Did you consider using something like dyed perspex powder as a phosphor?

Plunkett - 14-9-2021 at 17:38

Have you considered silicone oil? Silicone oil is less dense than water (~0.8 g/mL), but it can be hundreds of times more viscous than water which should slow the settling rate. Assuming Stokes' settling, at room temperature strontium aluminate will fall about a hundred times slower in 100 cSt silicone oil than it would in pure water. If that is too fast or too slow, silicone oils come in a variety of viscosities and assuming they are all miscible you could mix them to get the exact properties you want. The first result on Amazon shows 4 oz of silicone oil for $6.71 which would be $27 for your 500 mL. A bit pricey, but there may be cheaper sources. Mineral oil might work too.
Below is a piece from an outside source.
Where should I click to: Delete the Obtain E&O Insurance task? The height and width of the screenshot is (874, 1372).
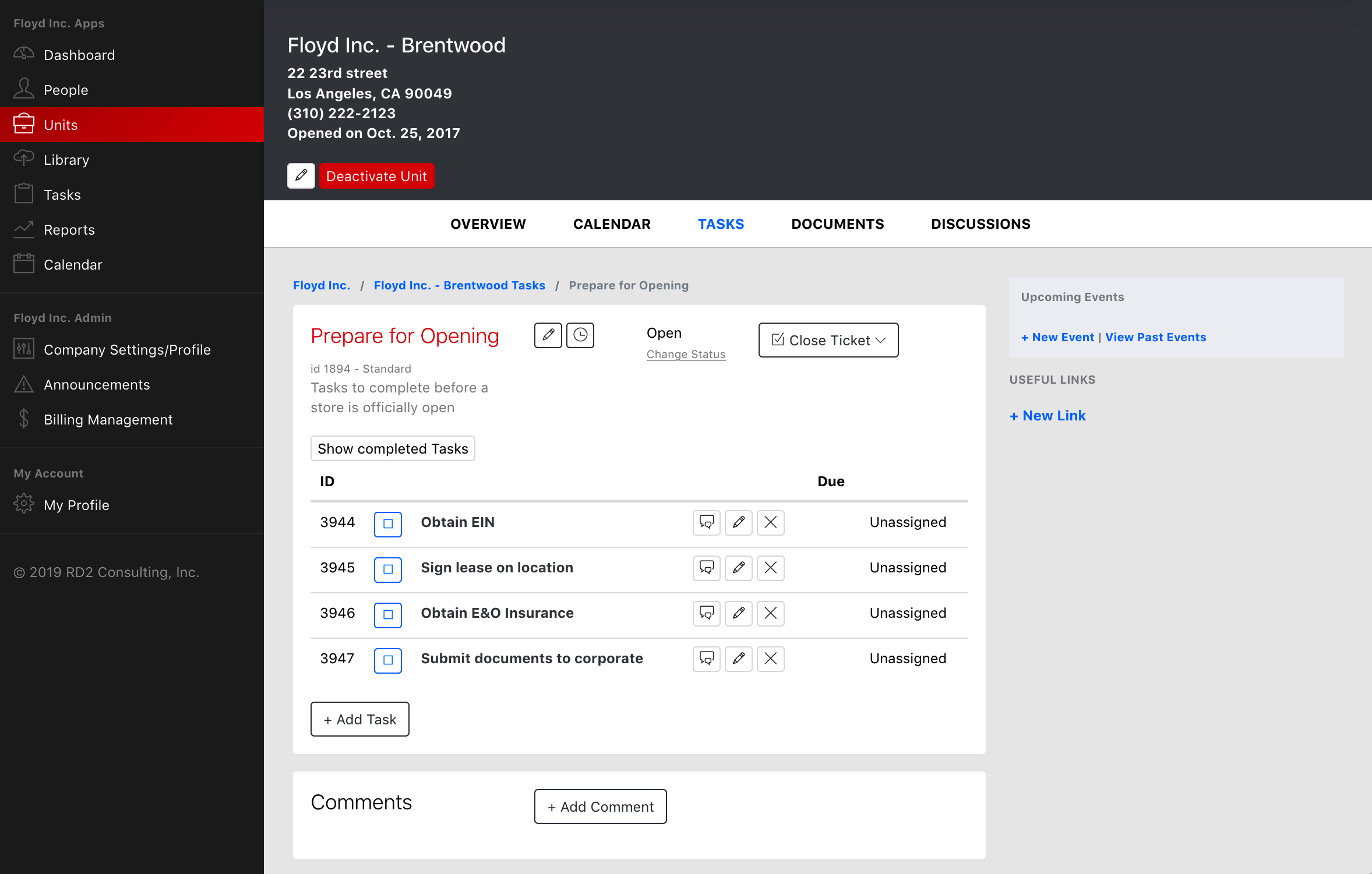coord(771,614)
If the oil does work, I think you could get some cool effects with the phosphor falling through an oil/water boundary.

[Edited on 9/15/2021 by Plunkett]

Plunkett - 15-9-2021 at 07:35

Glycerin may be a better option than silicone oil. It is denser than water (1.26 g/mL), about a thousand times more viscous than water (950 cP), miscible with water so you can easily adjust the viscosity, and it is relatively cheap. Glycerin is hygroscopic and it seems that a few % water significantly lowers its viscosity, so that is something to be aware of if the fountain will be open to the air. The report below details the properties of glycerin/water mixtures including density, viscosity, and the equilibrium % water in glycerin at different relative humidities.
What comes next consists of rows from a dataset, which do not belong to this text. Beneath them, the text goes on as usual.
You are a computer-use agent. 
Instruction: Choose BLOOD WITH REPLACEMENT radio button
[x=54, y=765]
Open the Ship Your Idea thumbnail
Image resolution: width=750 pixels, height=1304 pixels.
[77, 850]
Attachment: Physical_properties_of_glycerine_and_its_solutions-2.pdf (7.3MB)
This file has been downloaded 110 times

[Edited on 9/15/2021 by Plunkett]

Junk_Enginerd - 15-9-2021 at 09:59

I'm just about ready to see what the alginate route might offer. No clue how that's gonna turn out, or if my wild guessing chemistry worked out and resulted in sodium alginate at all lol.

The viscosity route is definitely worth trying. I guess that wouldn't be compatible with my "heat convection pump" though. Even if the powder settles slower in a highly viscous fluid, I guess that's counteracted equally by how much slower the fluid would flow under a certain force, and provide no "lift" benefit? I think I have a peristaltic pump salvaged from an inkjet printer laying around though, that should do well. I'd expect more of a "water fall" than a fountain though, but that'd be pretty cool as well.

Though as far as viscous fluid goes, it seems most accessible to use plain old sucrose syrup.

Plunkett - 15-9-2021 at 18:16

One last thought. If you use glycerin or another liquid with a refractive index similar to glass, you could make a venturi shaped like a Bunsen burner with the chimney made out of glass tubing. You could hide the venturi in the base of the fountain, and you would not see the glass tubing because of the similar refractive indices. This way you can get more of a fountain effect than just an opaque tube spitting out phosphor at the top of the fountain.
Untitled2.png - 8kB


[Edited on 9/16/2021 by Plunkett]

Junk_Enginerd - 28-9-2021 at 08:50

Cool idea! I've dabbled in glasswork, so that opens up interesting possibilities...

I managed a satisfactory solution to make the particles more bouyant, and it was dead simple too. I mixed the phosphor with normal clear coat spray paint, acetone based. I also mixed in some sodium bicarbonate, though I'm not sure that was necessary. I then sucked this mixture up into a syringe, and then forcefully injected it all into hot(70-80°C maybe) water.

Acetone based paint will immediately coagulate when mixed with water, since the acetone/various volatile solvents escape into to water and forces the paint out of solution.

The water being above the boiling point of acetone will also quite violently disperse/flash boil the mix, giving a large surface area.

The bicarbonate also decomposes rapidly at this temperature, releasing co2.

The result looked like fluffy snow, and half of it ended up being so buoyant that I had to "knead" it a bit to make it sink again. It had no noticeable negative effect on the phosphorescense either. Great success!

Plunkett - 28-9-2021 at 10:28

That's great to hear. I did read that strontium aluminate hydrolyzes in water destroying its phosphorescence. Hopefully the paint coated the strontium aluminate particles well enough to prevent this. Do give an update with the final product.